Wreszcie przychodzi umówiony termin. Eliza w pięknej sukni i w wypożyczonych brylantach, w towarzystwie swoich nauczycieli udaje się na bal u ambasadora. Cała trójka jest bardzo zdenerwowana. Jednak niepotrzebnie. Eksperyment w pełni się udał. Elizę wzięto za węgierską księżniczkę. Nikomu, nawet dawnemu uczniowi Higginsa nie udało się rozpoznać w dziewczynie ubogiej kwiaciarki. Profesor tryumfuje, pułkownik też jest zadowolony. Uważają się za geniuszy. A Eliza? Panowie nie zauważają jej wkładu w zwycięstwo i przechwalają się wzajemnie własnym sukcesem. Dziewczyna, urażona, ucieka więc nocą z domu, na ulicy spotyka zakochanego w niej Freddy’ego. Całą noc wędrują po mieście, a nad ranem chronią się w domu pani Higgins (matki Henryka). Profesor rozpoczyna rozpaczliwe poszukiwania. Nie może się bez Elizy obejść. Nie wie, gdzie leżą jego rzeczy, z kim jest umówiony. Gdy dowiaduje się, że dziewczyna przebywa w domu jego matki, prosi ją o powrót. Eliza podjęła już jednak inną decyzję – wyjdzie za mąż za Freddy’ego, który nie traktuje jej jak przedmiotu eksperymentu, lecz darzy dziewczynę prawdziwym uczuciem.

Problemy moralne

„Nie macie więcej oleju w głowie, obaj, niż dwóch małych chłopców” – powiada pani Higgins pod koniec sztuki. Bo cóż przez cały czas robią obydwaj sławni naukowcy? Świetnie się bawią, nie traktując Elizy jak osoby, tylko jak przedmiot.

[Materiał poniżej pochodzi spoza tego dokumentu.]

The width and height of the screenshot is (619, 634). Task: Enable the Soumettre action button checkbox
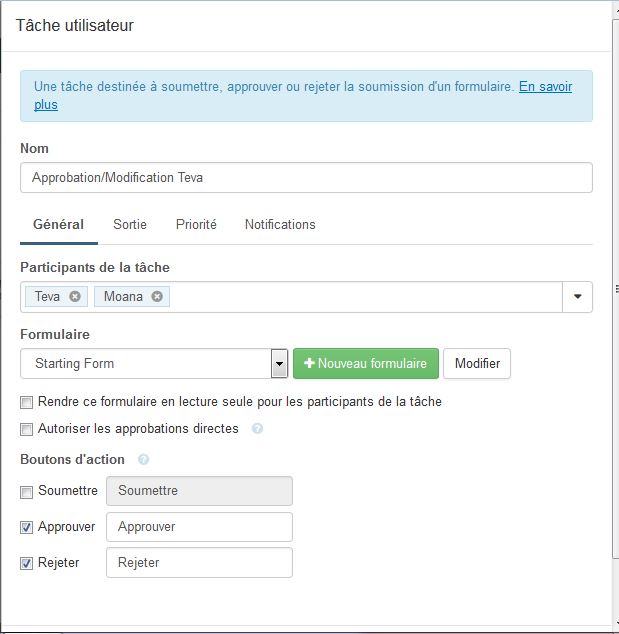[27, 491]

Gdy Higgins decyduje się zatrzymać Lizę w domu i kształcić ją, gdy w podnieceniu zakładają się z pułkownikiem, od razu wtrąca się do rozmowy gospodyni – pani Pearce. Czy panowie zastanowili się, co robią? Na jakich warunkach dziewczyna będzie funkcjonowała w ich domu? Jaka będzie jej reputacja i co się z nią stanie po przeprowadzeniu eksperymentu? Czy księżniczka będzie mogła z powrotem wrócić na ulicę i sprzedawać kwiaty? Panowie nie rozumieją gospodyni, chcą wziąć sobie Elizę na własność i na niej sprawdzić własne umiejętności. Gospodyni zwraca się w znamiennych słowach do swego chlebodawcy, Higginsa: „Ano, o to chodzi, proszę pana, że pan nie może zabrać dziewczyny tak, jakby pan podniósł kamyk na plaży”. Ale Higgins właśnie tak robi, nie rozumiejąc argumentów pani Pearce. Eliza jest dla niego tłumokiem, tobołkiem, liściem kapuścianym. Uczy ją tak, jak szkolił własną papugę. Uważa przy tym, że przyczynia się do uszczęśliwienia dziewczyny, poszerzając jej horyzonty.

Kolejne zastrzeżenia padają w domu matki. Pułkownik i profesor chcą zrobić wstępną próbę. Zanim pokażą Elizę u ambasadora, przedstawią ją na przyjęciu pani Higgins. Liza już poczyniła pewne postępy w nauce, potrafi poprawnie mówić po angielsku, jednak w jej języku została jeszcze masa wulgaryzmów. Panowie zdają sobie sprawę, że czeka ich jeszcze ciężka praca. Matka nie nazywa tego, co oni robią, pracą. Uważa naukowców za dobraną parę dzieci, które bawią się Elizą jak żywą lalką. Cóż stanie się po eksperymencie z dziewczyną, posiadającą maniery wielkiej damy, ale pozbawioną jej pieniędzy? Niewątpliwie znajdzie się na ulicy i będzie zarabiać na siebie w najmniej godny sposób. Higgins próbuje się bronić. Sądzi, że jego eksperyment jest przydatny, gdyż zmienia żywą istotę ludzką w kogoś zupełnie odmiennego. Tym samym zasypuje najgłębszą przepaść, jaka dzieli jedną klasę społeczną od drugiej, jedną ludzką duszę od drugiej.

I kolejna scena odsłaniająca komplikacje związane z eksperymentem. Eliza uciekła z domu. Profesor i pułkownik dzwonią na policję i próbują szukać dziewczyny tak, jak szuka się zgubionej parasolki czy kapelusza. Do końca, mimo argumentów różnych osób, mimo protestu samej Elizy, nie zrozumieli, że obcują z żywą i wrażliwą istotą ludzką. Liza pozostała dla nich przedmiotem zabawy i eksperymentu naukowego. Przedmiotem ważnym, niezbędnym, nieocenionym, ale jednak cały czas przedmiotem.

A jak ostatecznie poradzi sobie Liza? Fred nie ma pieniędzy. Wspólnie więc imają się różnych prac. Między innymi próbują prowadzić kwiaciarnię, spełniając dawne marzenie Lizy. Praca idzie im jednak kiepsko. Freddy nie był nigdy przyzwyczajony do ciężkich prac, Liza po swych doświadczeniach ulicznej sprzedawczyni nie potrafi w sposób uporządkowany prowadzić działalności handlowej. Cały czas więc czerpią i korzystają z „kieszeni” dwóch bogatych naukowców, którzy jednak przywiązali się do Elizy, nie potrafią się bez niej obejść i nie potrafią jej odmówić pomocy. Ta żywa lalka stała się dla starych kawalerów niemalże przybraną córką. Mimo rozmaitych problemów wszyscy są zadowoleni.